(Word and item position data)
▼

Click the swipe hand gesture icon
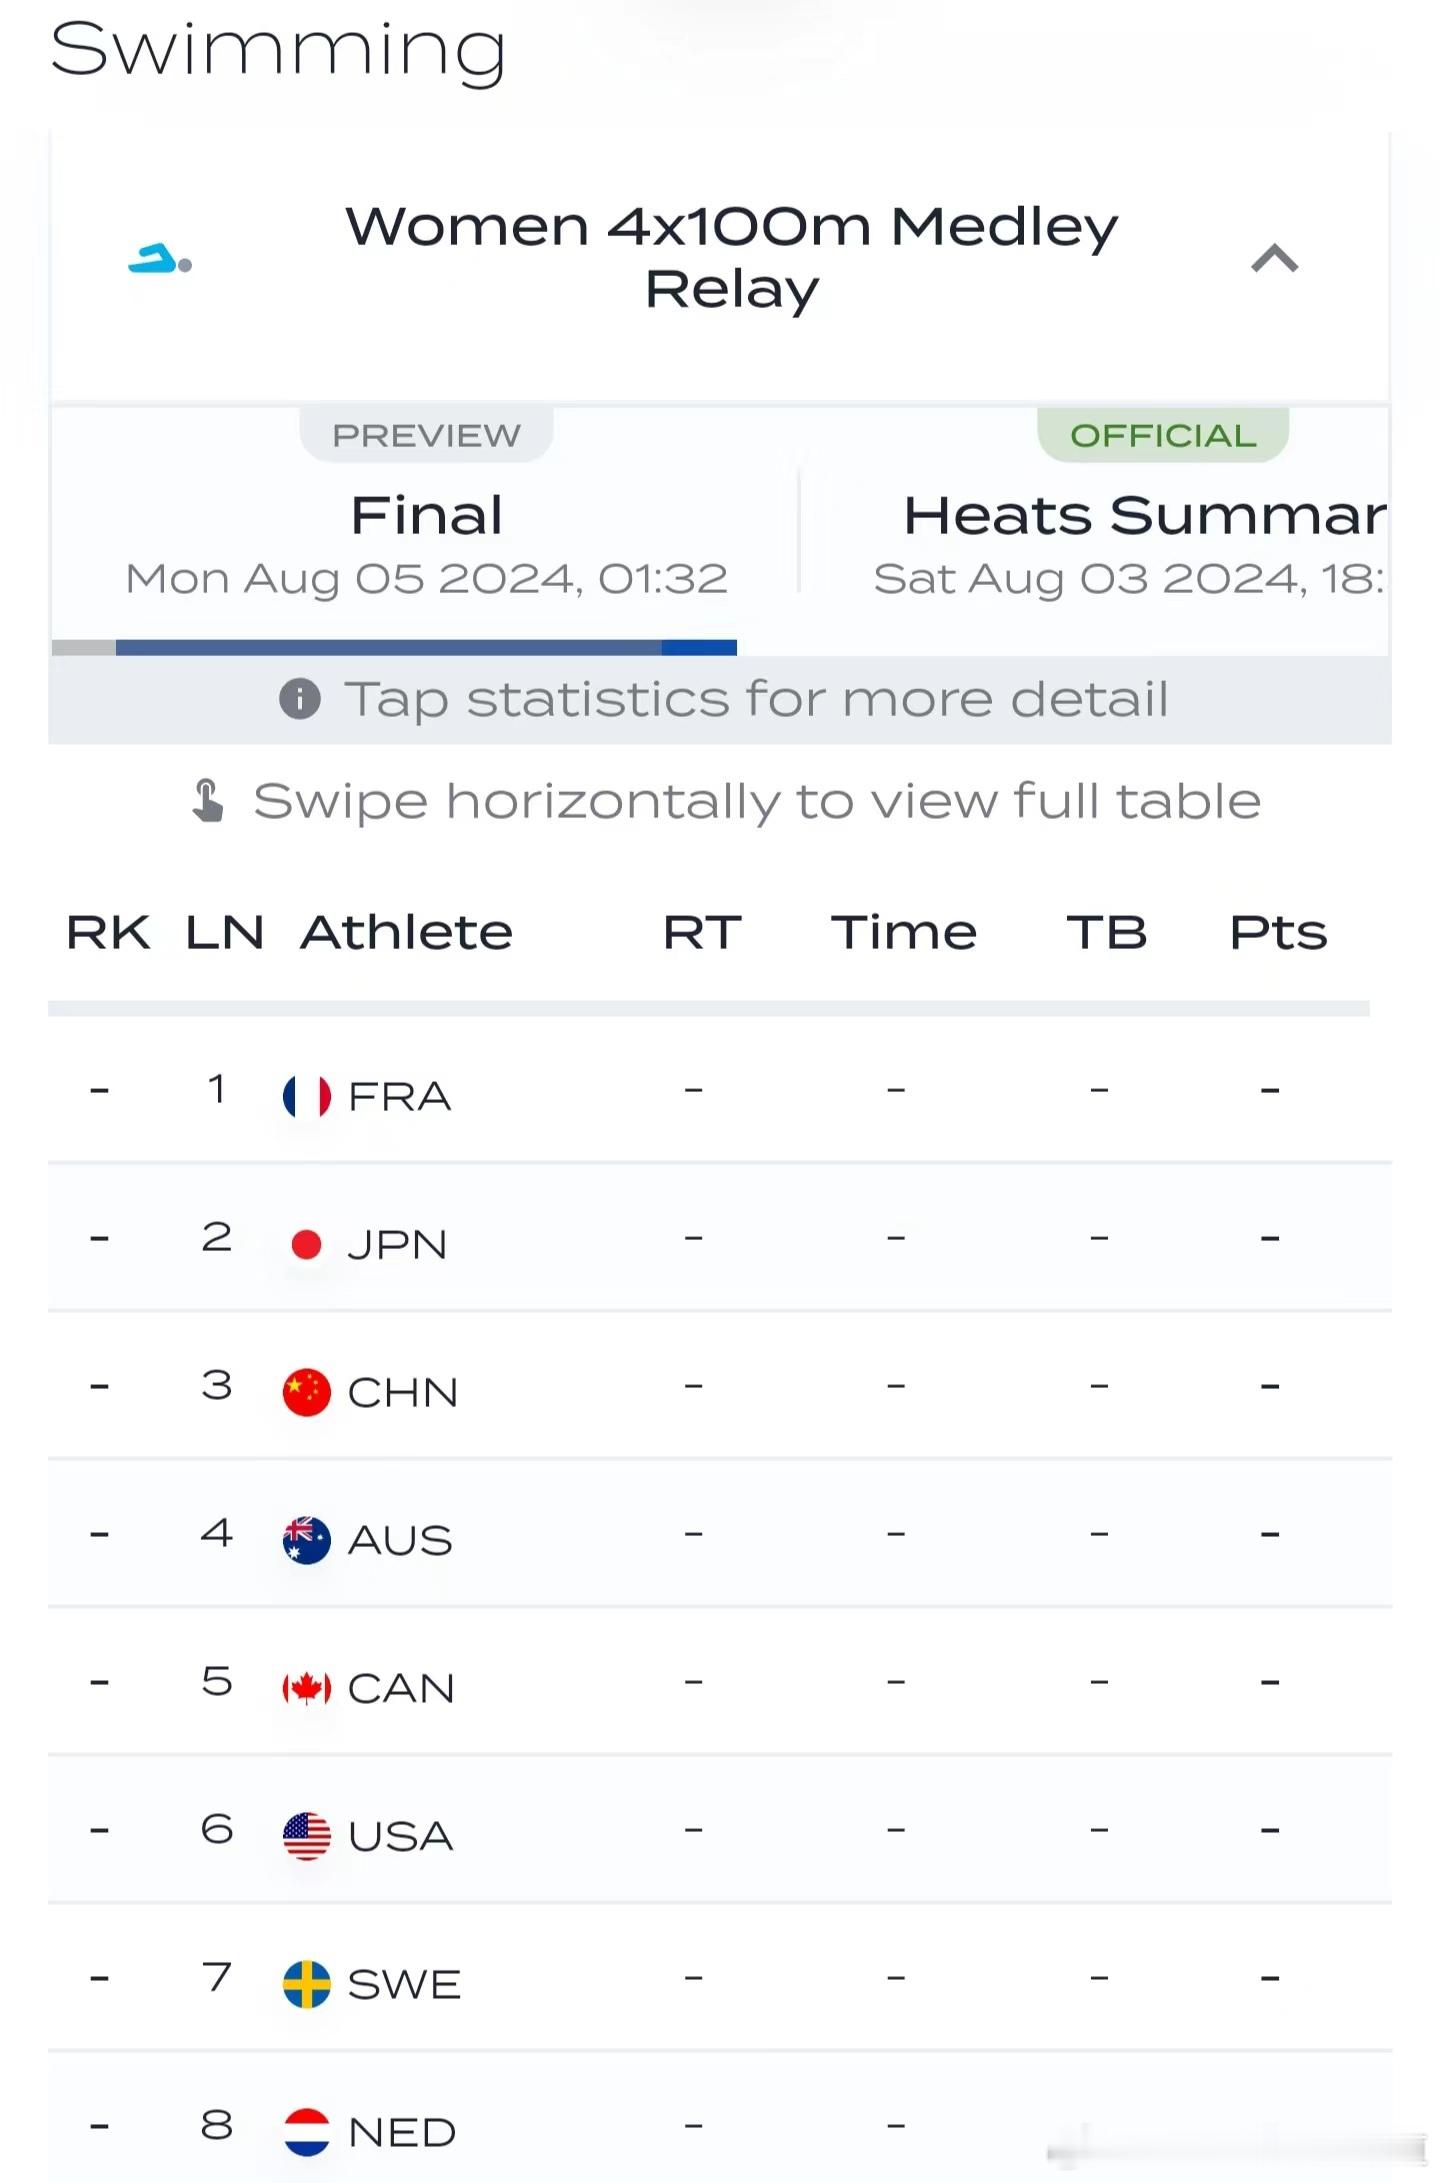point(208,801)
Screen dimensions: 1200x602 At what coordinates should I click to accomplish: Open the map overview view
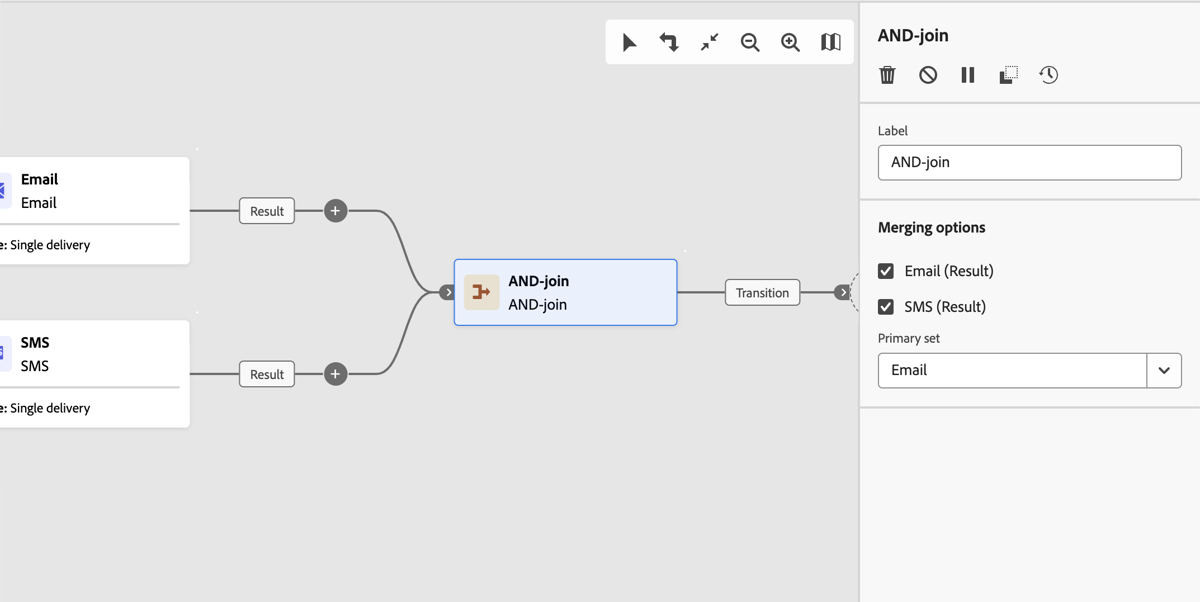831,42
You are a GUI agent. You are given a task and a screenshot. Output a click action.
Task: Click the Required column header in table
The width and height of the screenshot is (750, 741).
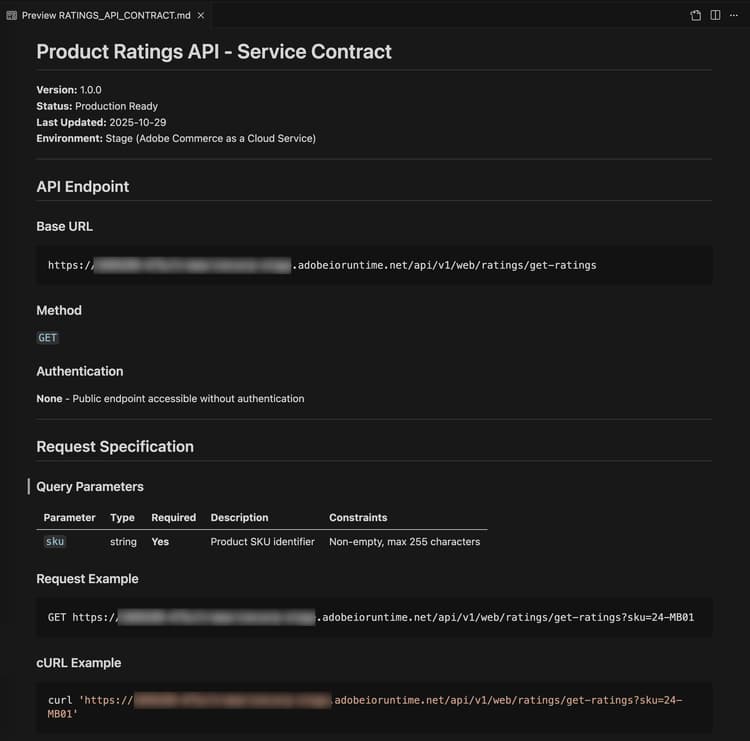(x=173, y=518)
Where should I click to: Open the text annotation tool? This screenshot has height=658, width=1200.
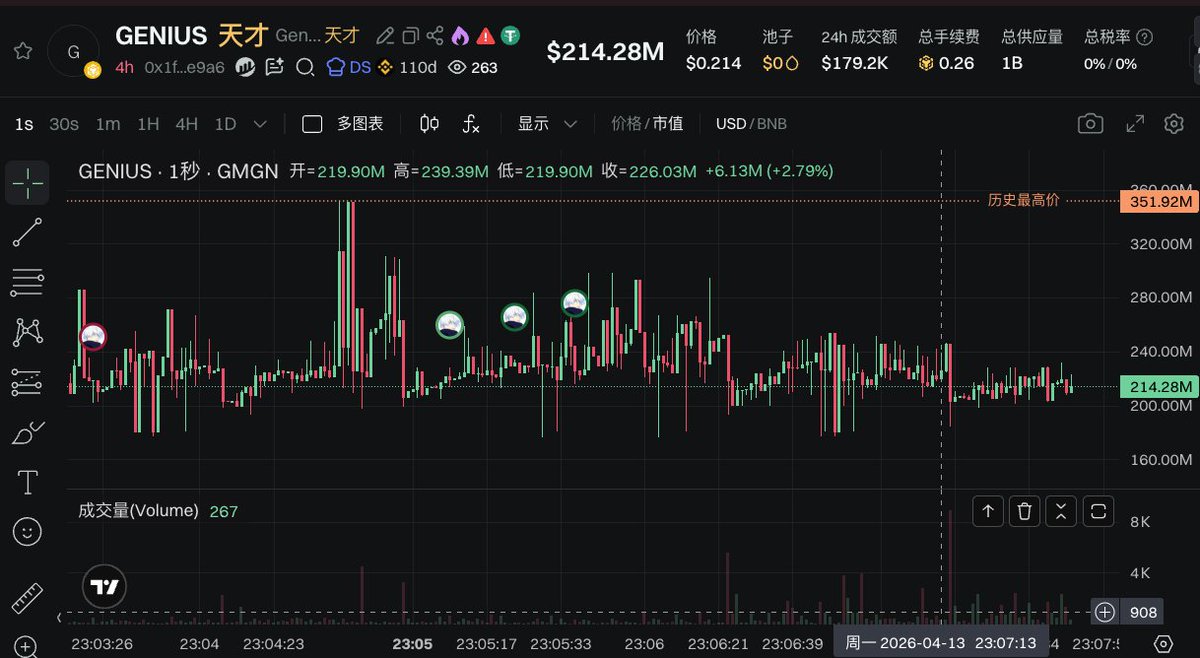point(27,483)
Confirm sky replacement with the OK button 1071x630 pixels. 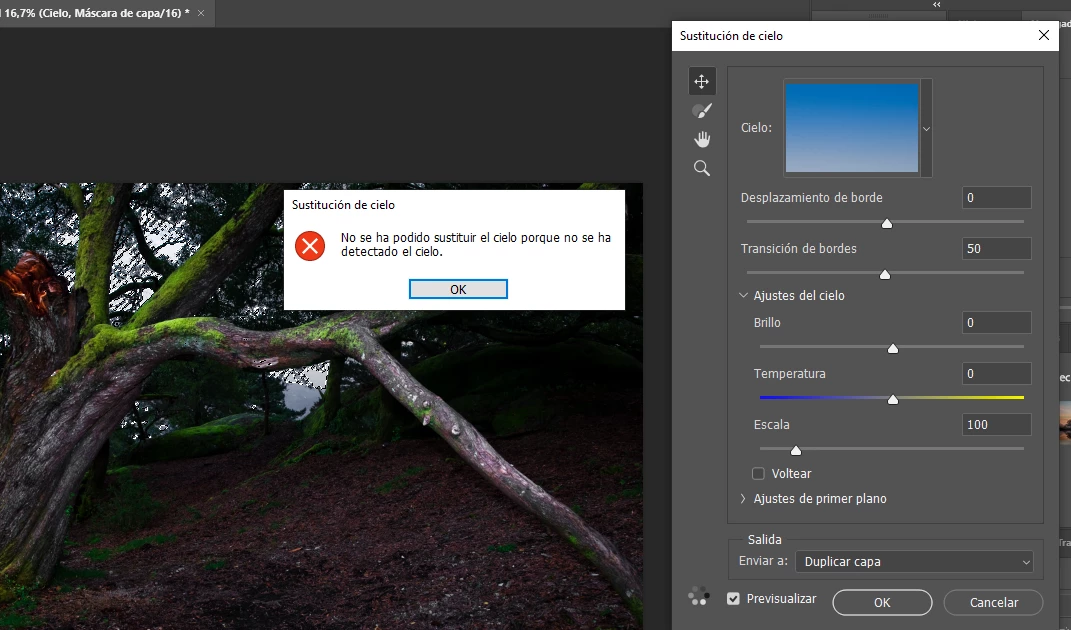(x=882, y=603)
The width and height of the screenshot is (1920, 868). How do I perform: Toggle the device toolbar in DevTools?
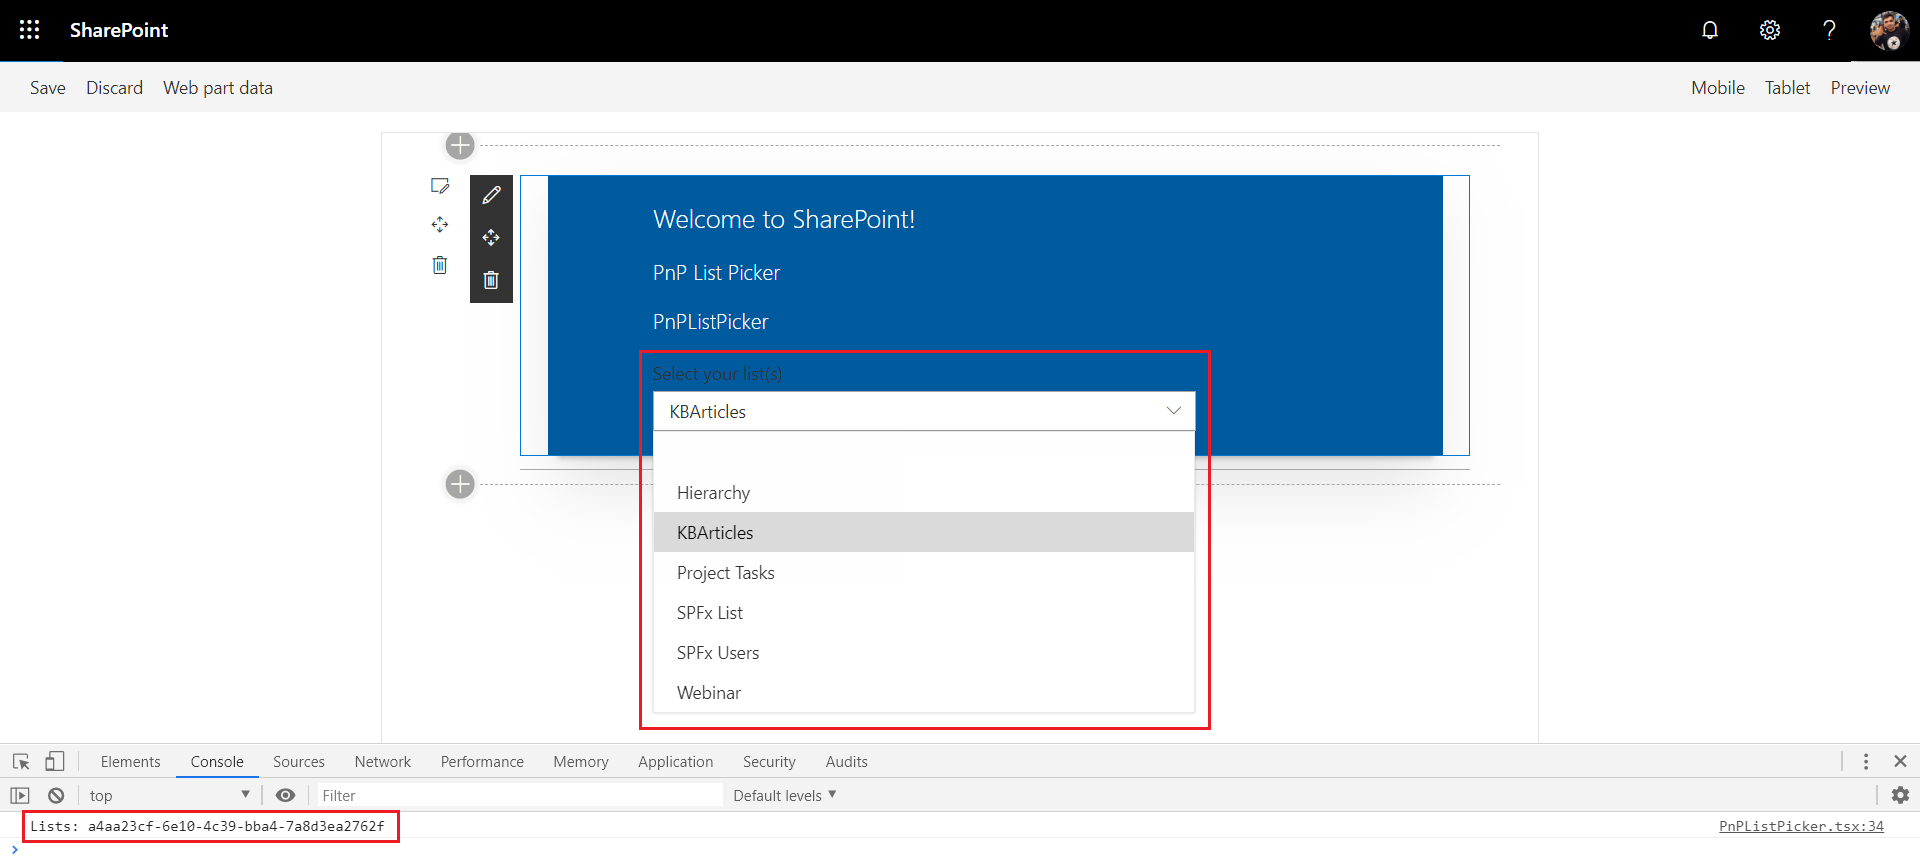tap(55, 762)
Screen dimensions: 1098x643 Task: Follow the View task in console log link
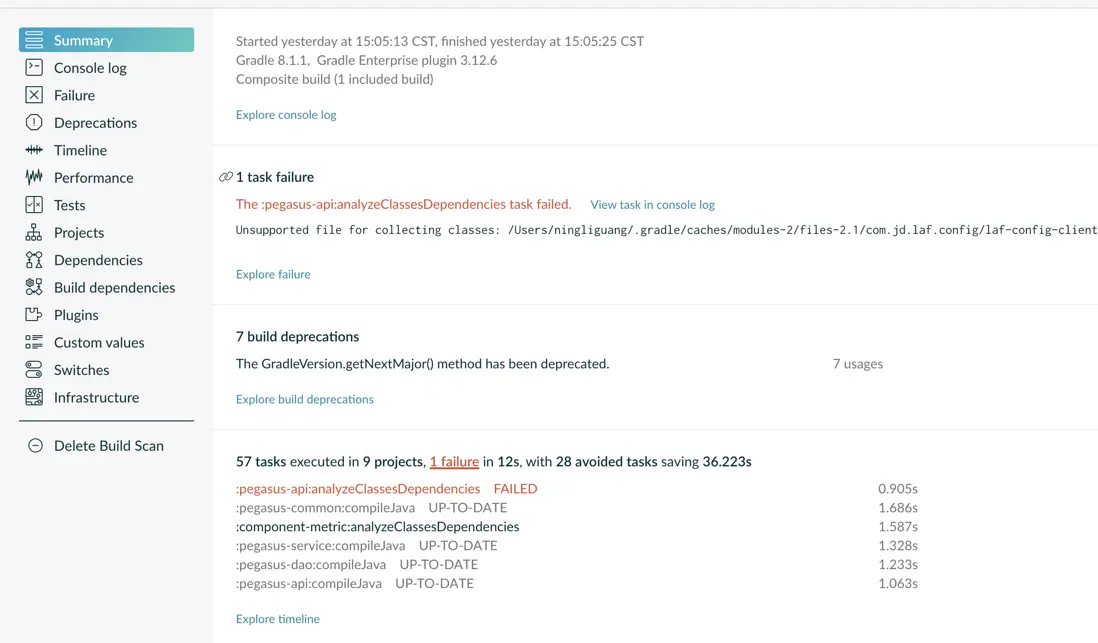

▲

Transcribe the entries from the line that contains "The width and height of the screenshot is (1920, 868)." through the end of the entries, leaving out the pictures.

The width and height of the screenshot is (1920, 868). How do I perform: Toggle the device toolbar in DevTools?
tap(55, 762)
Screen dimensions: 1098x643 Task: Follow the View task in console log link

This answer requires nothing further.